The team’s approach combines both experiment and theoretical analysis. "The experiments tell us what nature is doing and the theory allows us to understand and describe it," says Maisi, one of the team’s experimentalists.
The lab set-up involves a micrometer-long semi-conducting wire suspended between two electrical contacts. (For comparison, a micrometer is less than a third the width of a strand of spider’s silk.) The team is able to control how individual electrons hop in and out of quantum dots within the wire. Other quantum dots are used to monitor where the electrons are going. (You can take a virtual tour of the Lund lab and investigate the team’s experimental tools
here.)
The experiment allows an electron to be in a superposition between two different quantum dots—a feat that impresses quantum physicist and FQXi member Franco Nori, from RIKEN in Japan, who is not part of the team, but is also
investigating ways to convert information to fuel. "By turning the electrical knobs of the device they can measure and control the superposition states and explore how to extract work from these states, which do not exist classically," Nori says.
Nori also points to "unavoidable challenges" with such systems, including measurement errors and dealing with noise. Conquering these and other obstacles, and monitoring and manipulating individual electrons could also have big practical upsides, such as for reducing energy wastage. Many of us will have felt our smartphones warm up if they’re in near constant use. Indeed, estimates suggest that two thirds of the energy consumed in the USA every year is lost to waste heat. One possible solution to this will be using the precise control that quantum dots allow you to cherry-pick stray electrons and divert their energy to a meaningful task.
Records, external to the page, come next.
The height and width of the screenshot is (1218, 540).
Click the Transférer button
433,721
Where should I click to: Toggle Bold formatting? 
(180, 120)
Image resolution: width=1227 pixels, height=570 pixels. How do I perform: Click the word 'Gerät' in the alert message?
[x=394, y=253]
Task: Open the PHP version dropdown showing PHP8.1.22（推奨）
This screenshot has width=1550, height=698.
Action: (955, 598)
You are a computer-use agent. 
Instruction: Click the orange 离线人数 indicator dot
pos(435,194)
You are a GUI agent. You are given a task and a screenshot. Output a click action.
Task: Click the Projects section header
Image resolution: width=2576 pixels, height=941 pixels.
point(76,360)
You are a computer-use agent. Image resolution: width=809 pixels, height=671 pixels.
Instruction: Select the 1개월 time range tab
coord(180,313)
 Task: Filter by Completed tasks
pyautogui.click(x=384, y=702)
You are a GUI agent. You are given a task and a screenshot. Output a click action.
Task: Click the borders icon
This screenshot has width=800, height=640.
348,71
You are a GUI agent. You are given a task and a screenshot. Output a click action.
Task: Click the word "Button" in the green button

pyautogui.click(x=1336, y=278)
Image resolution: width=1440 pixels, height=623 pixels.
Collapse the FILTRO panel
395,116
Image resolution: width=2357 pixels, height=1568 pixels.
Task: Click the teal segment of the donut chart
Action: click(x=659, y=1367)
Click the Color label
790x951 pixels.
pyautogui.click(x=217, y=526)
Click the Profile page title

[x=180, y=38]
Ensslin gives an everyday analogy. "There are energy fluctuations in the air molecules all around us," he says. "If you can pick the right ones then it will heat up your living room and you can dump the cold ones outside in your garden." In a very real sense, that’s using information as fuel. "More likely than not, it’s going to pay off someday," adds Jarzynski.
Ville MaisiLund University Using information to convert heat into work would be a great achievement, says quantum scientist
Christian Glattli, from the Saclay Nuclear Research Centre, in France. "It might lead to a better understanding of the fundamental concepts of information in quantum thermodynamics through a simple, but efficient, toy model," he says. However, he cautions that he doesn’t see any practical applications any time soon. "It is very dangerous to look through a crystal ball," he says.
The team is already working on other ways to upgrade their experiment’s sensitivity. The physicists realised they would be able to glean even more information about the electrons if the wire in their experiment was replaced by a net made of graphene—the much-lauded material made of a layer of carbon just one atom thick. "It’s much thinner than anything you can do in a semi-conductor," says Ensslin, "so you can get the quantum dots one hundred times closer to the detector." That means you know where the electrons are going one hundred times more accurately.
The trouble is that currently the team can’t control the individual electrons in graphene as well as they can in the semi-conducting wire. There’s no fundamental reason stopping them, though. "It’s not money and it’s not equipment," Ensslin says. Instead he thinks that smart students and post-docs with good ideas are the surest routes to unblocking the impasse. Then we can really grapple with the foundational questions.
"Quantum mechanics is one of the most fascinating theories we have, but we still don’t understand it," Ensslin says. "By exploring information theory in this way we hope to learn something fundamental about it."